**What is required**. In the entries below, find the line with "Click Open Access" and the line with "The image size is (1213, 1179).". Print those two and everything between them exactly, and nothing else.

**Given information**.
=======
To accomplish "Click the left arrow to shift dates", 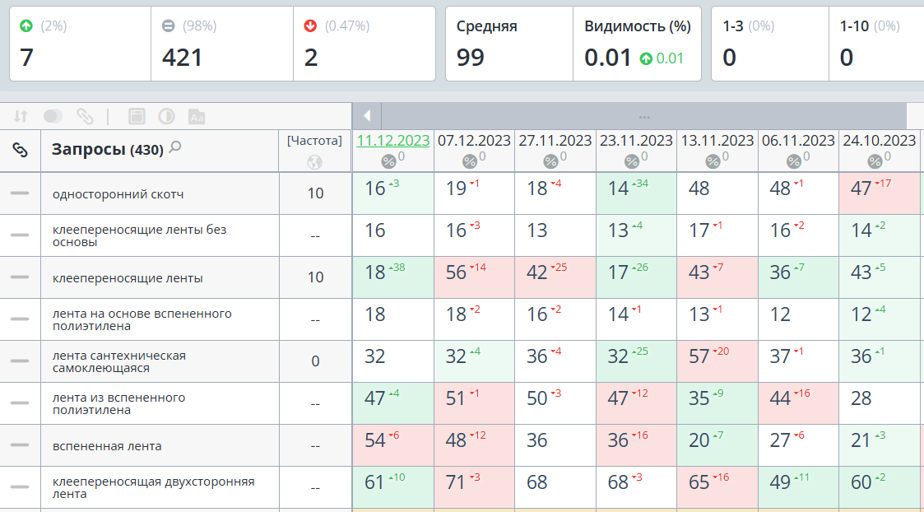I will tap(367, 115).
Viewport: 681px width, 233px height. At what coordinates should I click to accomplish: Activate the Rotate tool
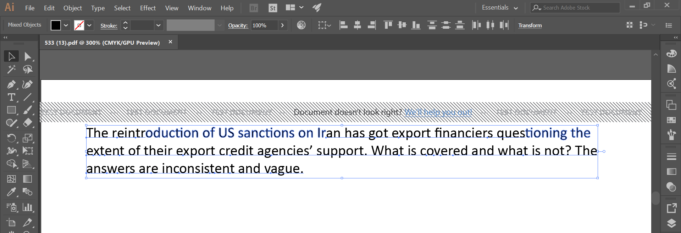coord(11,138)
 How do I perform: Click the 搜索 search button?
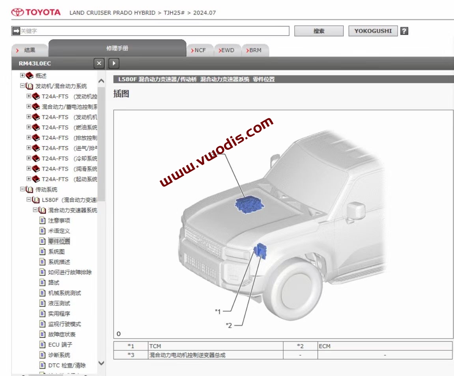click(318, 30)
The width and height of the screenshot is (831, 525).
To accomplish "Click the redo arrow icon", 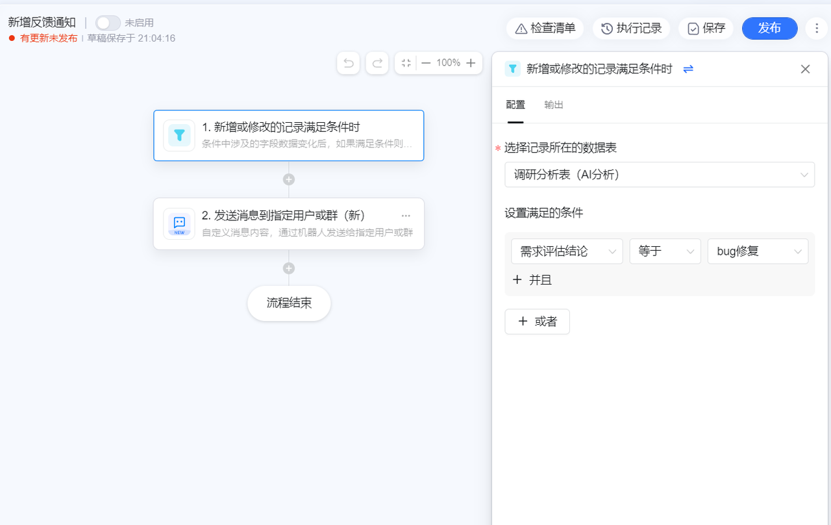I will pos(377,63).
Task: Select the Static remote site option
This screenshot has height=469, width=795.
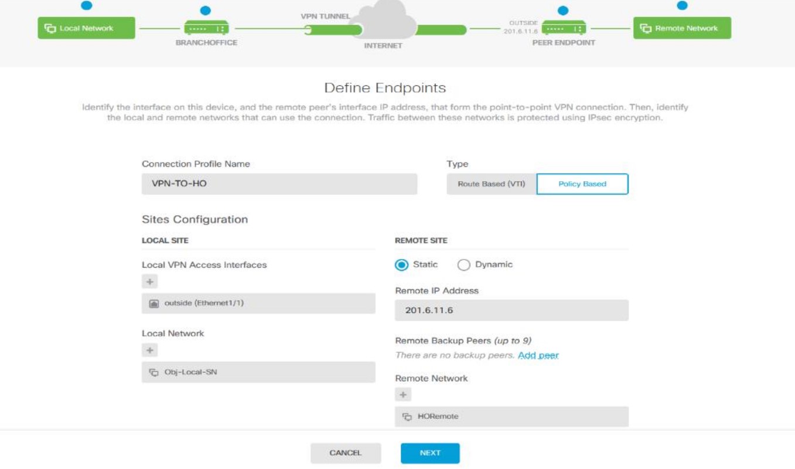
=======
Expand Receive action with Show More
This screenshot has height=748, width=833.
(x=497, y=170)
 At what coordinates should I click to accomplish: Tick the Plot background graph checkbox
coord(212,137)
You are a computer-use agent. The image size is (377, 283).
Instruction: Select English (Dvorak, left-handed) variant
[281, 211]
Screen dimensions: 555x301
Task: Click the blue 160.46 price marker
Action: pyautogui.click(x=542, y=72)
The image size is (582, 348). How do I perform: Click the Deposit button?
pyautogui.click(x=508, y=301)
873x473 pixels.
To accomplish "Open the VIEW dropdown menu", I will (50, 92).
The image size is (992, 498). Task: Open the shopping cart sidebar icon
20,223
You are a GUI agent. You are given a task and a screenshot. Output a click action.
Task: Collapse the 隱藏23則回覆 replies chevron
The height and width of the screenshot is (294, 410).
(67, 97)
=======
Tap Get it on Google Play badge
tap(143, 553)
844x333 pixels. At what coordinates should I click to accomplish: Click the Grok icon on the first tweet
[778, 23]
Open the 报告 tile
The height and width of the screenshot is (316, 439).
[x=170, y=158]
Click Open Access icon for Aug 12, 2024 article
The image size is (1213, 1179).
=======
**Output of the exercise**.
Click Open Access icon for Aug 12, 2024 article
The image size is (1213, 1179).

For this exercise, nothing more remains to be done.